Gemini can capture and classify people activity, e.g. ‘a 30 year old male picked chips from right shelf and kept it in his basket’. With some prompting, VLMs can be used to convert videos to events !!

Some numbers

Cost

A large retail store stays open around 15+ hours in a day and has can have 100+ cameras. Small retailers have ~5 cameras.

Gemini samples videos at 1fps, and tokenizes each image into 66 tokens at low resolution (and 200 tokens at high resolution). Thus an hour of video(without audio) has 240k tokens (800k at high res). At 0.15$/1M tokens input, each hour costs us 0.036$ at low res. This is about 3Rs./hour

Shops dont always have customers inside them. We can extract video chunks where atleast one person is shopping to reduce the size of video. Average chunk length would be the amount of time a person was in front of a camera (~15s)

So analyzing videos of a shop with 5 cameras, that opens for 12 hours in day, and has 20% occupancy will cost Rs. 36 per day in tokens.

Latency

For 1000 input tokens Gemini produces 300 tokens/sec and time to first token is ~300ms. link.

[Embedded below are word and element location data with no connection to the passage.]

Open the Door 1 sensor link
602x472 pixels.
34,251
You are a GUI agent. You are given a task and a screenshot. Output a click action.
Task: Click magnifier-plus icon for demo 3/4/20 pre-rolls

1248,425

Thus end to end latency to process a 15 second chunk is < 1s. This is close to real time and effective in making on site decisions too. E.g. if a person is stealing goods from shop, an alert can be raised within 5 seconds.

System

We have to:

Connect to millions of IP cameras
stream all videos and detect chunks where people are present
pass the chunks to Gemini, and ask for structured transcription of video
store gemini outputs in a queryable storage

Saving camera streams is bandwidth bound

Connecting to many cameras and saving their output every few minutes, doesnt require a lot of compute. Lets say a camera streams at 1280x720 @ 15fps = ~100KB/s after encoding. To stream and save output of 1000 cameras we need bandwidth of ~100MB/s. To store this we need 360GB / hr.

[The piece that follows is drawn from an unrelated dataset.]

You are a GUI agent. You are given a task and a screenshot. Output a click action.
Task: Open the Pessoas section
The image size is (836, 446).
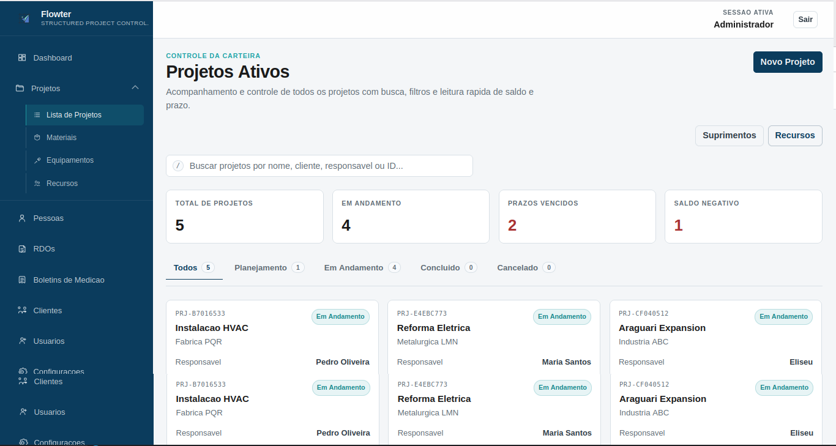tap(47, 218)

Chunking to retain relevant bits is compute bound

Process the video with yolo and retain chunks where people are there. yolo works at 5fps on a single cpu thread. so we need 1 cpu core per video if we want to retain 5fps per video. A GPU like L4 can process 350fps.

Comparing costs to process 70 cameras across gpu and cpu machines:

Single L4 machine can process 350fps or 70 cameras = 1$/hr
a single cpu core does 5fps, we need 70 cpu cores = c5.18xlarge = 3$ / hr

For analytics we dont need real time data, and we can process videos in batches. We can use spot gpu instances for this. that cost 0.4$/hr.

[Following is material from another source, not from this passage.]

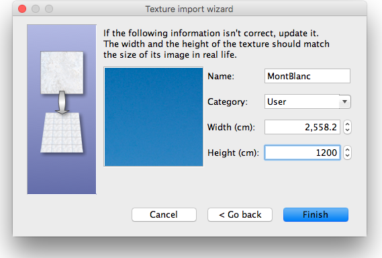
Task: Go back to the previous wizard step
Action: [x=240, y=214]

Most DVR devices expose old saved videos also via track apis and we can download these after 6 hours. This lets us use spot machines for download also.

Pipeline

Download and save, bottleneck is network speed of dvr. Hence we may have long running tasks. Download camera videos in parallel and save them at 5fps to s3. Submit video urls to queue as downloads finish. Use spot machines, because source of truth is persistent. Scale the system down as downloads finish.
Chunk: Queue the finished downloads. Use spot gpu machines to chunk videos. Submit chunks to another queue.
VLM : Pull chunks from queue and upload them to gcp. GCP File API allows 20GB uploads per project per day. So we need to send videos along with the request instead. Trigger async requests within limit of gemini rpm and let writes happen in either a db or fs then db.
Analytics Queries: For analytical queries any standard db and query will do. data is small in size, few KBs per camera per day. Even after a year the amount of data will not exceed GBs.
Search queries : Now that we have transcribed what is happening in the video, we can also execute search across the text, to retrieve relevant chunks. Embed the text corresponding to chunks, and run a simple embedding match. Index embeddings if there is too many of them.